Fintech is the career du jour; the chance for frustrated bankers to escape the hamster wheel of a finance job and go it alone in a related but more dynamic vocation. But joining a start-up is not without its risks.
Last week, Bondcube – an ‘eBay’ for the bond markets set up by former Citigroup trader Paul Reynolds – announced that it was filing for liquidation after just three months in operation. Reynolds actually started building the firm with “two guys and a laptop” in 2012, so its closure is not without casualties – it had 34 employees across five offices when we spoke to Reynolds in February.
He seems to be taking it in his stride. Reynolds’ LinkedIn profile suggests a new project called Bondchain, launched this month, and in an interview with Markets Media said that the problem was not being able to match buyers and sellers, but actually getting them to trade. He did not respond to requests for comment.

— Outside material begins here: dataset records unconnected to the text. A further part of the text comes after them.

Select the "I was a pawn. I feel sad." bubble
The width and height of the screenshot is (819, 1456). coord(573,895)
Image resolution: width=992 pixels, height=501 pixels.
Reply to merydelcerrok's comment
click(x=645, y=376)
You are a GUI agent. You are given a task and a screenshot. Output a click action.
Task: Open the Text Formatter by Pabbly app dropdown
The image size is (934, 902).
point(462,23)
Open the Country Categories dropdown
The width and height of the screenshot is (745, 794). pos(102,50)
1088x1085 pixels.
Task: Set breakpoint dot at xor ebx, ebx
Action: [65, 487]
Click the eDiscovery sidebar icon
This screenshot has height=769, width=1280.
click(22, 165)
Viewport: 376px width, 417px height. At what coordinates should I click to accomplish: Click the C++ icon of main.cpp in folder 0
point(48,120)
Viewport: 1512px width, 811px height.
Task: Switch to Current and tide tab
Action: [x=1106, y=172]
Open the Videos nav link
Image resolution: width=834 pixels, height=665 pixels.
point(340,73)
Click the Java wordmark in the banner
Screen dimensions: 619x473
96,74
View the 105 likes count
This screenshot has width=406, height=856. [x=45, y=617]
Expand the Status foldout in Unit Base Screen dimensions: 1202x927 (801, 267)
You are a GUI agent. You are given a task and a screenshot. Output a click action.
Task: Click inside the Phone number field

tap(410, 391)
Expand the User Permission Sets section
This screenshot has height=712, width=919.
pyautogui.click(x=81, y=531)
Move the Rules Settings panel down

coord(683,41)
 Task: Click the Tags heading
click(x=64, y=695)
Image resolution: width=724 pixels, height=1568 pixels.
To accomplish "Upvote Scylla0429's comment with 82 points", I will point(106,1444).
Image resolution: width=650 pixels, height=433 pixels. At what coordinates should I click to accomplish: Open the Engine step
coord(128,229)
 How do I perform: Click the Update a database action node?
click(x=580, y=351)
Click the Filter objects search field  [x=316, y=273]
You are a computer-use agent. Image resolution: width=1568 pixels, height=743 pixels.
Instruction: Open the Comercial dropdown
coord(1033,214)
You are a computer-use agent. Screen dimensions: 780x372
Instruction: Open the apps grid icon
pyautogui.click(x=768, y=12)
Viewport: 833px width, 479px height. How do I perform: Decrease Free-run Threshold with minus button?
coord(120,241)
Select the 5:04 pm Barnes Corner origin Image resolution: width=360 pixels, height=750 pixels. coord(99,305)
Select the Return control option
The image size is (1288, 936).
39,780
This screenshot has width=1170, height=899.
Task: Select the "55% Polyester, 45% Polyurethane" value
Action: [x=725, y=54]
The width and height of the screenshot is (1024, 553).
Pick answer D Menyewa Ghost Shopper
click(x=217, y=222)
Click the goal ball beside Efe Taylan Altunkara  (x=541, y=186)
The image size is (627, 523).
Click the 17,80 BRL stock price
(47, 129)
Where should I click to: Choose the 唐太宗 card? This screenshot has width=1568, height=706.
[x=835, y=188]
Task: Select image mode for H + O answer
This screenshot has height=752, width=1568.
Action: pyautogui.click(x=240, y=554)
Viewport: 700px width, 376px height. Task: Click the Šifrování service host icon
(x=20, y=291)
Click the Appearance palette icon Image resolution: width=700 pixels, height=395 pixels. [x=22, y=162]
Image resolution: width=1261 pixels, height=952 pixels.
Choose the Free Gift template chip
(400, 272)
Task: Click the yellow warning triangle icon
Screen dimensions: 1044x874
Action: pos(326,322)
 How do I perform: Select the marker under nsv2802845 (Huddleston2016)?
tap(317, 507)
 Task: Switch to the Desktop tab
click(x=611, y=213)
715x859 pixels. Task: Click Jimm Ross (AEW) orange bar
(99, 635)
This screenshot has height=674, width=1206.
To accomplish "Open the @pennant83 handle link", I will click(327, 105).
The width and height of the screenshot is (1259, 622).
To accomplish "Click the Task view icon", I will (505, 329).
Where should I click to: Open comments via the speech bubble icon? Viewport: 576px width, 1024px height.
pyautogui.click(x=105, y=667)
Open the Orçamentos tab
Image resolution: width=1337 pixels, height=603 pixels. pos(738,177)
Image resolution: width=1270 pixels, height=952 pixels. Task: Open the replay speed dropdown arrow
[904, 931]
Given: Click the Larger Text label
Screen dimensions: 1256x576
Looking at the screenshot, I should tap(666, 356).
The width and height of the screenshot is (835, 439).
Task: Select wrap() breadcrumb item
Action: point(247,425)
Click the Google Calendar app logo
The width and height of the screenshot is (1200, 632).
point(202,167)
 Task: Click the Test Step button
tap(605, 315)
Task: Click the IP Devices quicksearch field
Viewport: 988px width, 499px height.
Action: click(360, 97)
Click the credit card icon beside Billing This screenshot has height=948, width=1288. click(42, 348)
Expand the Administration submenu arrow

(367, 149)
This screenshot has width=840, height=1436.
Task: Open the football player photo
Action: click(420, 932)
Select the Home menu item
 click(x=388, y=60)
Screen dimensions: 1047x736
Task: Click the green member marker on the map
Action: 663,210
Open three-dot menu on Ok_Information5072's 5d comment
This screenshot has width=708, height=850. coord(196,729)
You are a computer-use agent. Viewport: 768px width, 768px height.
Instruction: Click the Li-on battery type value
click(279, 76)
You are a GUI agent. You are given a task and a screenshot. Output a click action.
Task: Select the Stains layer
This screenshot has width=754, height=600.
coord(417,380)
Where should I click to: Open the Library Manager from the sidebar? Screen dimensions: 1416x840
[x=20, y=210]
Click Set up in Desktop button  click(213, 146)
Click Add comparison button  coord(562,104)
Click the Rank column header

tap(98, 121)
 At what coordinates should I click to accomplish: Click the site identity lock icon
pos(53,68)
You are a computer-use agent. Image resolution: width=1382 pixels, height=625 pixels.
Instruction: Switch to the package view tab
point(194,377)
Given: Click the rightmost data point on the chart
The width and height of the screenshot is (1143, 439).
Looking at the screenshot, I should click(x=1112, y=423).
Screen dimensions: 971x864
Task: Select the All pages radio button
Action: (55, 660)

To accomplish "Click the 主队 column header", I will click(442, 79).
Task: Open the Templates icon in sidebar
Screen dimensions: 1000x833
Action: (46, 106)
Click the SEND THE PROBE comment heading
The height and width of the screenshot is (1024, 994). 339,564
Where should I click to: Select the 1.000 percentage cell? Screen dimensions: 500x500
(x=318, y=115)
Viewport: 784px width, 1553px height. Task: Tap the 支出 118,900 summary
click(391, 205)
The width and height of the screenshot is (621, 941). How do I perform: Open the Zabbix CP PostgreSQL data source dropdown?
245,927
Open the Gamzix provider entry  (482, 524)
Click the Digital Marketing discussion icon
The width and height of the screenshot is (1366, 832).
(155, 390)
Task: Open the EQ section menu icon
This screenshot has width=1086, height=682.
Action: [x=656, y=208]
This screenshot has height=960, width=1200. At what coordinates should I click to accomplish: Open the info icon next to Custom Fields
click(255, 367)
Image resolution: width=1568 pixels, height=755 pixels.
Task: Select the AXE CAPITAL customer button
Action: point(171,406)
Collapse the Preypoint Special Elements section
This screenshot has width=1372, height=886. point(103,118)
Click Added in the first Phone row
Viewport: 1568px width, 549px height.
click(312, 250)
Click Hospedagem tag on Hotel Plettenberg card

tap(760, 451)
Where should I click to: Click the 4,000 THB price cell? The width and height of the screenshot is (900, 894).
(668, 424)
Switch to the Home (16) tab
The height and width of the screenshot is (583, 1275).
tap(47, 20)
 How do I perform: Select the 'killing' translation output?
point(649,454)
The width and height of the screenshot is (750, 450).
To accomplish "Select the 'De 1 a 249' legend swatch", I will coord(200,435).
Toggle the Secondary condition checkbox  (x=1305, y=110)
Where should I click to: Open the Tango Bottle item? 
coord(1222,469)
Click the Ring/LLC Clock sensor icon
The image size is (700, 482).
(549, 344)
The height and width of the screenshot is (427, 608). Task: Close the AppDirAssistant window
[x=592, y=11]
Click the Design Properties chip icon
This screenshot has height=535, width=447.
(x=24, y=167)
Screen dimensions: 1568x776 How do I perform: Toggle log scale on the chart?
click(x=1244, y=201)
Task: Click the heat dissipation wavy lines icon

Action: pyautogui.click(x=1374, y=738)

Fintech hubs are now present in London, the US, Germany, France and Singapore. Banks, perhaps fearful of the threat posed by these nimble start-ups and keen to keep them on a tight rein, have launched incubators, fintech investment funds and ‘bootcamps’ for hopeful start-ups. It may be hot, but there’s a danger that the market could become saturated.
“You can't move but bump into a P2P, crowdfunding or money transfer company in East London these days,” says Andrew White, CEO of FundApps, a fintech firm that manages regulatory information for fund managers.
But the fintech landscape is diverse. On the one side you have the challengers looking to disrupt the retail banking model, providers of currency services or credit to firms that are struggling with traditional lenders. On the other, you have the so-called business-to-business products, which are attempting to sell to financial services organisations.
If you’re pitching to the man on the street, it’s arguably a harder sell where you have to build up both brand reputation and a solid customer base. If costs are small, it can be easier on the institutional side, says White.
“It only requires a single customer who is convinced that the service is of value to make it a viable proposition,” he says. “This was the case with FundApps - we built a MVP and demoed it to a couple of hedge funds, one signed up and literally overnight we were cashflow positive. As more clients signed up the more we were able to invest in the product.”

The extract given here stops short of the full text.